## Problem to solve
Look through the lines below and copy each one that includes "right".

[Saved data entries]
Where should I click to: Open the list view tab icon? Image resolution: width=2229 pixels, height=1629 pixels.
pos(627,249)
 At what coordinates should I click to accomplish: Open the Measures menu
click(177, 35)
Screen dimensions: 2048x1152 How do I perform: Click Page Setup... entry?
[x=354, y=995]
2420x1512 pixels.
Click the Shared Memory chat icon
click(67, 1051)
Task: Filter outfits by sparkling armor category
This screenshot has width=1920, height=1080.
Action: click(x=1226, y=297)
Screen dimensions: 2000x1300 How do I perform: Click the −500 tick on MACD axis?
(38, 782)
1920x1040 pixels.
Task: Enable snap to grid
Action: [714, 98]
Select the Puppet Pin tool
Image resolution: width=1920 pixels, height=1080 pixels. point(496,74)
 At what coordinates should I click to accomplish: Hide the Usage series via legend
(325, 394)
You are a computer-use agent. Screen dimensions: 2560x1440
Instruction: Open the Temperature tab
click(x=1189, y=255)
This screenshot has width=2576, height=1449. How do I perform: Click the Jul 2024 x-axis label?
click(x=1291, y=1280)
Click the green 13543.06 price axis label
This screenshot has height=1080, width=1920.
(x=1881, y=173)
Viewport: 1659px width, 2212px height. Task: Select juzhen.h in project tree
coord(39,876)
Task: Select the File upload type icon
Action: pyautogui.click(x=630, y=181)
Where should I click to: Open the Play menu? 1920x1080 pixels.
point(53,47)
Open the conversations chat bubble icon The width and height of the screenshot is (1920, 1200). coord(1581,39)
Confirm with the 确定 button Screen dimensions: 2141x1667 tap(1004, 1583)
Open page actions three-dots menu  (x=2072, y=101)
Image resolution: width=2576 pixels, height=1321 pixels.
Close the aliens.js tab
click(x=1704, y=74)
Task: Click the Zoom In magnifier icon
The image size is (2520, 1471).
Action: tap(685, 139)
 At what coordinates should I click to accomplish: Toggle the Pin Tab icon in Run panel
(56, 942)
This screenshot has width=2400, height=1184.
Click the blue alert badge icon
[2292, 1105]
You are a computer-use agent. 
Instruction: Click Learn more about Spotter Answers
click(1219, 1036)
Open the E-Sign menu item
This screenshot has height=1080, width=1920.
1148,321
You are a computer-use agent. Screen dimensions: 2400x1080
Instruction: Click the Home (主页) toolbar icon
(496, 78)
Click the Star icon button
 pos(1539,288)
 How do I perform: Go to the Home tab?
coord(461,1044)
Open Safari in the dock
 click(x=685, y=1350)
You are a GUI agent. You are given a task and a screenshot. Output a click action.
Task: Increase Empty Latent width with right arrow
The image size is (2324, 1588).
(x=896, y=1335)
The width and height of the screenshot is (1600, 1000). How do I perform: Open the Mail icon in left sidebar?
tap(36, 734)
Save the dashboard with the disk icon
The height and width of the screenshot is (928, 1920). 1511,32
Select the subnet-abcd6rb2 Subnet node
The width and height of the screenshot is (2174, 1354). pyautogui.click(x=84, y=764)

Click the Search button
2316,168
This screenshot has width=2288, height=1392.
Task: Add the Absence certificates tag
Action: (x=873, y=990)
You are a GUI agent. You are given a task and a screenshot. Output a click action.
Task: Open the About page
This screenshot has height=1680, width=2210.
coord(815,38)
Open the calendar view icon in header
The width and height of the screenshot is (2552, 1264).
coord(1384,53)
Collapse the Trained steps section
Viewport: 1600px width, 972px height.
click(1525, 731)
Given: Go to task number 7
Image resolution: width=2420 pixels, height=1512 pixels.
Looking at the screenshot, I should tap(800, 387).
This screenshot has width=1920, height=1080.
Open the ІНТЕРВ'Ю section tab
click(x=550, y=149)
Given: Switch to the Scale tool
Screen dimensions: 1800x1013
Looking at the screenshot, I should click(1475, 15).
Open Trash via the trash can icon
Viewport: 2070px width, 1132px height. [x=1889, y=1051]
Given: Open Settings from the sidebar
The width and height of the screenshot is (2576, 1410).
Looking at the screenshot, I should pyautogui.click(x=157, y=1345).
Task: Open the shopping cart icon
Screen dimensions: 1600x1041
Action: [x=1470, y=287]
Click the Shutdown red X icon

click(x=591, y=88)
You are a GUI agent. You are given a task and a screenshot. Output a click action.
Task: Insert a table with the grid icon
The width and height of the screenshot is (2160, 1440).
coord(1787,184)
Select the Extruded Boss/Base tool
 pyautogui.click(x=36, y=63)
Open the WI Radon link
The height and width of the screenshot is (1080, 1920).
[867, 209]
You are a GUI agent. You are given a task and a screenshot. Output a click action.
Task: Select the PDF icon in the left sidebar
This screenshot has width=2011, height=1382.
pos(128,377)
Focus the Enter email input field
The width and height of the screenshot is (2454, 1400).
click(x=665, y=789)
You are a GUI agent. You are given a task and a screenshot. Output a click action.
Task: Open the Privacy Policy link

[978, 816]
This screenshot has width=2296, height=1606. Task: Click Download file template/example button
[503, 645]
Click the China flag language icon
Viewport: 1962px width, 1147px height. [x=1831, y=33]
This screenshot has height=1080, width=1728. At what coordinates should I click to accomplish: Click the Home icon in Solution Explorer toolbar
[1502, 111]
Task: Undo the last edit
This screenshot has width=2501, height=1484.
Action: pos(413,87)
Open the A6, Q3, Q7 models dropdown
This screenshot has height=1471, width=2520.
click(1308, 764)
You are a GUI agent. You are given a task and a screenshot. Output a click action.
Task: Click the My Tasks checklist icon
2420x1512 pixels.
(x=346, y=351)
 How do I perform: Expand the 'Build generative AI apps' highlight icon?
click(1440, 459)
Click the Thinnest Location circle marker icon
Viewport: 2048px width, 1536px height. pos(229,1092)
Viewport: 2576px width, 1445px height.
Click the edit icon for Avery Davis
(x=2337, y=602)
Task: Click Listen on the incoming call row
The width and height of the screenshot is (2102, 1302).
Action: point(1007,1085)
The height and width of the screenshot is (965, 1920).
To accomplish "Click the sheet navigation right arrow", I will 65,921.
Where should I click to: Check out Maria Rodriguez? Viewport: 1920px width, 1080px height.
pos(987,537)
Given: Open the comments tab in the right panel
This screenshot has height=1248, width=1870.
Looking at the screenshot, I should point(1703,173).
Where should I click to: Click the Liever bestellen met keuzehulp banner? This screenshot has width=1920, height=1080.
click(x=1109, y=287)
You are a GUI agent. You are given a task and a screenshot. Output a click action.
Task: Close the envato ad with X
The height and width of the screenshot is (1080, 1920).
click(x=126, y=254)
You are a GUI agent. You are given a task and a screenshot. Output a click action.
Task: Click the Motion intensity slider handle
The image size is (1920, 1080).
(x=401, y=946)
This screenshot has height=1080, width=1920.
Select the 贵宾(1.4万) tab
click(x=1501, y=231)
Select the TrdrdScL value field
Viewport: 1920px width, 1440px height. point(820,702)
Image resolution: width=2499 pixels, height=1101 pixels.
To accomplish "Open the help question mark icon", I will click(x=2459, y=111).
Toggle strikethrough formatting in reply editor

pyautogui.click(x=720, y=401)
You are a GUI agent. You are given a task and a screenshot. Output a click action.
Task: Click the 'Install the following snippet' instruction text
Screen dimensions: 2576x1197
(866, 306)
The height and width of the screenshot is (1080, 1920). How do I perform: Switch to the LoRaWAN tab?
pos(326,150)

## Exercise output
Task: Increase Empty Latent width with right arrow
To accomplish "Click the sheet navigation right arrow", I will 65,921.
Given: Open the comments tab in the right panel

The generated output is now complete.